Si l'idée d'un avènement absolu, quasi divin, l'idée d'une nouveauté radicale a fait partie des eschatologies du XXe siècle - communisme ou fascisme -, elle est désormais révolue. Seuls prophètes qui nous restent : les technologues, qui célèbrent chaque nouveauté technologique en matière de communication. Dans les années 60, c'est la télévision qui va changer l'ordre du monde ; dans les années 70, c'est le visiophone ; dans les années 80, le magnétoscope et la vidéo ; dans les années 90, c'est Internet. Chaque décennie est scandée par ces cris de rédemption. Le bonheur arrive, et l'égalité aussi, l'harmonie sociale, une entente transparente entre tous les hommes de la Terre. La technique fait son office, réglant directement les problèmes sociaux comme les relations interindividuelles.

[…]

Les lecteurs- interprètes ont une lecture différente selon qu'ils ne font que lire ou qu'ils écrivent aussi. L'écrivant regardera d'abord s'il est cité, ce qui peut le mener de l'indifférence à l'hostilité. Il examinera les autres citations, les matériaux dont le livre est fait. Après lecture attentive de la table des matières, de la quatrième de couverture et d'un ou deux chapitres, il déduira l'orientation du livre.

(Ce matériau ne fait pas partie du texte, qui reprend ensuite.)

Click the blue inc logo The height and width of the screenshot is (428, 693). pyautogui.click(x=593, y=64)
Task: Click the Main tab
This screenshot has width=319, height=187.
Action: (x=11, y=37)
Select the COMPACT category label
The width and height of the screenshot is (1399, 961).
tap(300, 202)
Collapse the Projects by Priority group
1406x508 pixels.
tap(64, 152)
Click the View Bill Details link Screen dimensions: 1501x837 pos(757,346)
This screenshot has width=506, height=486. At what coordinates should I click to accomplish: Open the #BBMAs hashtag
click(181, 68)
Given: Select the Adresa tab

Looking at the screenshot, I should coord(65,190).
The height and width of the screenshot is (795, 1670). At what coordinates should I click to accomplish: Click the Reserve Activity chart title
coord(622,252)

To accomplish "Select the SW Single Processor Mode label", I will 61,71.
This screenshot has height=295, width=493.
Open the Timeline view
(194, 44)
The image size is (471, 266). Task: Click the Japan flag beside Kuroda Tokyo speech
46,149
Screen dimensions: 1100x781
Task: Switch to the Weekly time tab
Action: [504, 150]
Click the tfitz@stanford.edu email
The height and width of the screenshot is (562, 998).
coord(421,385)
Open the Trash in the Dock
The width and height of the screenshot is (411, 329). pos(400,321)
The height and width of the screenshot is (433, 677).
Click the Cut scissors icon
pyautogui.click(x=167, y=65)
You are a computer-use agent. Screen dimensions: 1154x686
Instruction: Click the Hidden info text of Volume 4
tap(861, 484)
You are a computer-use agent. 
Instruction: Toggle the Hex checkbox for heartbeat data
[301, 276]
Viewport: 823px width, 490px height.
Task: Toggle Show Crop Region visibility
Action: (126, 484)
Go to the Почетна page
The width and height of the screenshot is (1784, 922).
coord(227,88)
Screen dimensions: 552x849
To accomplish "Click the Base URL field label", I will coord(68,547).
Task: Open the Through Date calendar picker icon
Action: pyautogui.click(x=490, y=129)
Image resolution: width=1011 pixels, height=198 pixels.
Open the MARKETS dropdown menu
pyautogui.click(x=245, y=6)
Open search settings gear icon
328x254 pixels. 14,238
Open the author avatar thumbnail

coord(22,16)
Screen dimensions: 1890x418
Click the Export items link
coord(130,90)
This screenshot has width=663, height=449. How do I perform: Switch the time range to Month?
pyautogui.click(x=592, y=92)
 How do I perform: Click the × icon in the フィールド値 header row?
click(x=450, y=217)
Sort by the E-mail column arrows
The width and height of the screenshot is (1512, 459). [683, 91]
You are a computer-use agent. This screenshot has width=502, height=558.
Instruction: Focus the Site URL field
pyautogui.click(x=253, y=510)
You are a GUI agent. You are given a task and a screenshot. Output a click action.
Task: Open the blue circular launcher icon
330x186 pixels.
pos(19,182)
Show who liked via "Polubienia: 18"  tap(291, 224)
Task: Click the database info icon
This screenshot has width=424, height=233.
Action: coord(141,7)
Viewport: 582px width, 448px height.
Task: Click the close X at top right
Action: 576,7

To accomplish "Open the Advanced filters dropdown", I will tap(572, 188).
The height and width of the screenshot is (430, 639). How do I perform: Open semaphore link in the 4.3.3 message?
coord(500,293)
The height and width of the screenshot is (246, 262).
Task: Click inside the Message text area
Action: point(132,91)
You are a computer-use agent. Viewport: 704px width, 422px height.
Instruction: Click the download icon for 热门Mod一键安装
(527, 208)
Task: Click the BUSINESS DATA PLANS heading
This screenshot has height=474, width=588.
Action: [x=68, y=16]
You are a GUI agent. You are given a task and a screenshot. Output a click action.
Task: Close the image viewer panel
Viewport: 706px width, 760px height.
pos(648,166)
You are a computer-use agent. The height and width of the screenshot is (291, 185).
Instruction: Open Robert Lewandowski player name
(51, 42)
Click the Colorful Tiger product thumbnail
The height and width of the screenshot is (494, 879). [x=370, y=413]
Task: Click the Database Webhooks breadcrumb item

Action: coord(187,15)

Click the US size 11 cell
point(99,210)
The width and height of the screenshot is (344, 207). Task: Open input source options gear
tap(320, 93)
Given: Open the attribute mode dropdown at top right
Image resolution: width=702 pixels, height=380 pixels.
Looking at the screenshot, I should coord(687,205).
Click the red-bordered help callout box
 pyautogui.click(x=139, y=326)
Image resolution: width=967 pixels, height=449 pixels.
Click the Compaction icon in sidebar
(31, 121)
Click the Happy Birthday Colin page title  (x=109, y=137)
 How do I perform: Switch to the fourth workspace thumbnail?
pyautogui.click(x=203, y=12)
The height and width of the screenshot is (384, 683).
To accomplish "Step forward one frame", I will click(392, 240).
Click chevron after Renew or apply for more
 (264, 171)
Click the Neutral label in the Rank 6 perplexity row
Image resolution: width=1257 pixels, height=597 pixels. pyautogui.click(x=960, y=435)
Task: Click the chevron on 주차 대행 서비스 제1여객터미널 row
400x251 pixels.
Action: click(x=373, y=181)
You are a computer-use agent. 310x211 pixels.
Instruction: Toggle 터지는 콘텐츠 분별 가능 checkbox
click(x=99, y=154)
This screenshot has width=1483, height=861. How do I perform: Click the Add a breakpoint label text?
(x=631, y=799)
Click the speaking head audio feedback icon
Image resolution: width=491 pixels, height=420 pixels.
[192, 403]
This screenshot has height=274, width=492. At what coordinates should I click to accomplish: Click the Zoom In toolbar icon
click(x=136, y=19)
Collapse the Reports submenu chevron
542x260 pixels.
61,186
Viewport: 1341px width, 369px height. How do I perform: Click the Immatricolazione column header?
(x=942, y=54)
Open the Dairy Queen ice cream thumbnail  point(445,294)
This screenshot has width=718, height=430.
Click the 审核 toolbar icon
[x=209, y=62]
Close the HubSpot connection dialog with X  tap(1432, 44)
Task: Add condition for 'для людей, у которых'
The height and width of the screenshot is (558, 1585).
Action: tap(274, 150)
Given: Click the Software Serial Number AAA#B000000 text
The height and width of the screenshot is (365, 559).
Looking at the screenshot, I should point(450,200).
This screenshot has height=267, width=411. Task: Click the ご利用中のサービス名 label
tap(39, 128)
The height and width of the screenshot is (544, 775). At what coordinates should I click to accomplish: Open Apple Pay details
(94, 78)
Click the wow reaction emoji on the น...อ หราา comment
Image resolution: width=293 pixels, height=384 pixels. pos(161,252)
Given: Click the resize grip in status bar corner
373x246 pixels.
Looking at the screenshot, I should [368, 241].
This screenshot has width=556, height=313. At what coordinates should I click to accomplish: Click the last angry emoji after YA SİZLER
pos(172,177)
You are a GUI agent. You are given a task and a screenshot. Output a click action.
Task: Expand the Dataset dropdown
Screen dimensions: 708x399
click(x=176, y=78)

L'interprète-écrivant peut lire attentivement, paragraphe après paragraphe, la plume à la main pour souligner les passages importants ou les contester. Instrumentation de la lecture au service de sa propre prose à venir. Mais cette lecture, qui présente l'avantage solide du pas à pas, présente aussi l'inconvénient de la lourdeur. La présence trop forte de l'autre l'empêche de penser par lui-même.


Un autre disposera du livre et refusera de le lire tant qu'il n'aura pas achevé son écriture. Mais peu lui importe, car il sait que tout est toujours commentaire et que son propre commentaire sera différent nécessairement des textes qui le précèdent. Il sait aussi qu'il vaut mieux lire « à côté » que lire « dedans », échappant ainsi au vertige du « lire dedans », vertige qui, telle une hypnose, vous emporte hors de vous-même, de ce que vous voulez faire, de ce à quoi vous tenez.

[…]                                                               

Mais, au total, Internet favorise-t-il le livre ? Non, car il est écrit-oral (écrit sur le mode de la conversation). Non, parce qu'il contribue à fragmenter davantage l'espace public en dizaines de millions d'espaces-temps mondiaux. Mais il favorise la culture, l'ouverture à l'autre, l'immédiateté d'accès à des textes (livres compris) qui, sans lui, ne seraient jamais connus ou seraient connus avec le grand retard des traductions. Nous critiquons donc moins les technologies nouvelles (télévisions éclatées incluses) que les discours iréniques, justificateurs et mensongers qui les accompagnent.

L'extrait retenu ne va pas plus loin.